The startup costs associated with this is unknown and could be huge. But savings in congestion costs and revenue derived from this pricing structure could within 5-10 years result in a net gain (my estimate). Savings would also be made by the reduction in congestion as future projects, meant to address congestion, may no longer be required. Sliding rates would also address the loss of revenue from current pricing schemes that have suffered partly under the newer more fuel efficient cars by providing a new source of revenue.

Dishonesty is a problem within every corner of the earth. Enforcement to ensure people are being honest is important, but overall I believe this to be a minor issue. There is usually only a small percentage of people that are dishonest or take advantage of situations. Drivers may also travel to neighboring areas that have not instituted this form of pricing.

Support for this type of project would be difficult. It would require extensive educational programs and public involvement. No one wants to pay more at the pump, but in the end drivers may become more conscious of their driving habits, have better incentives to buy more fuel efficient cars, and save money long term. There may also be the strong possibility of allowing for the initial price block to be below current gas rates which could help in its reception.



  1. Do you recommend this as a local, state or federal policy? If it weren't federal then I would just go down to Salem or up to Vancouver to buy gas. I-5 connects Mexico to Canada; what about all the vehicles just traveling through Portland but not originating or ending in Portland area?

    Also, would you suggest this as an alternative to the gas tax or as an addition?

  2. This is a really great idea. It could be hard to make sure it doesn't hit the lower-income demographic harder than the middle-high income demographic since they typically have easier access to alternative travel, but it looks like there would be attempts to mitigate that potential situation.
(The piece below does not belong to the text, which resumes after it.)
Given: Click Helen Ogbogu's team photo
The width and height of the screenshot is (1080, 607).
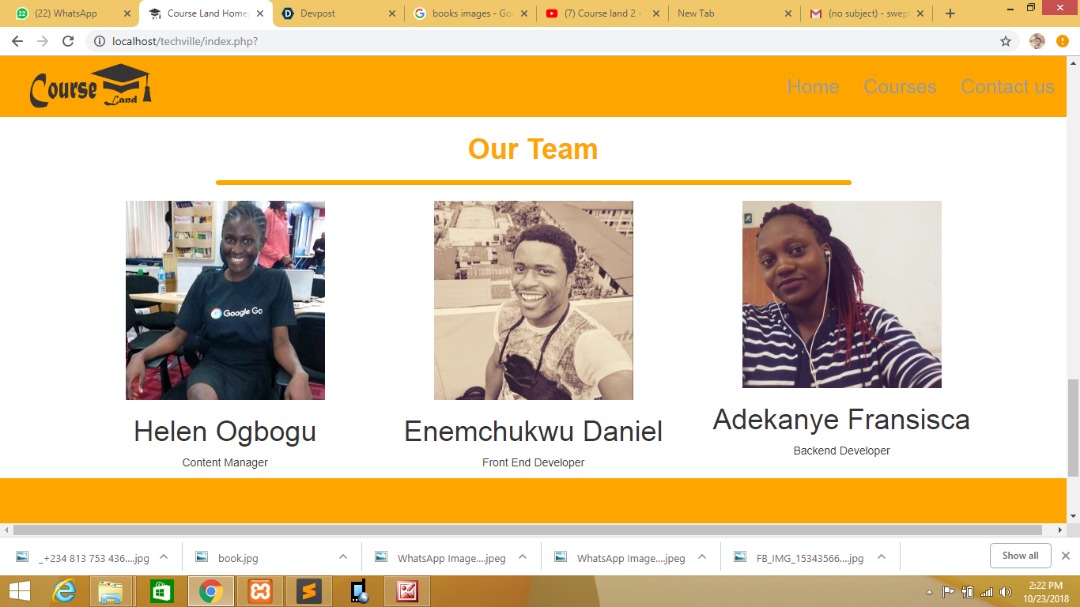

    I've always been curious about implementing a gas rationing system. It would probably be much less popular than the idea that you proposed (since it'd be un-American not to have unlimited access to ridiculous amounts of gasoline at cheap prices). But it could be based off a person's previous usage rates of gasoline (like you proposed) and perhaps people could sell any unused rations. There would still be some potential equity issues with a system like that but it could give people more of an incentive to use alternative options.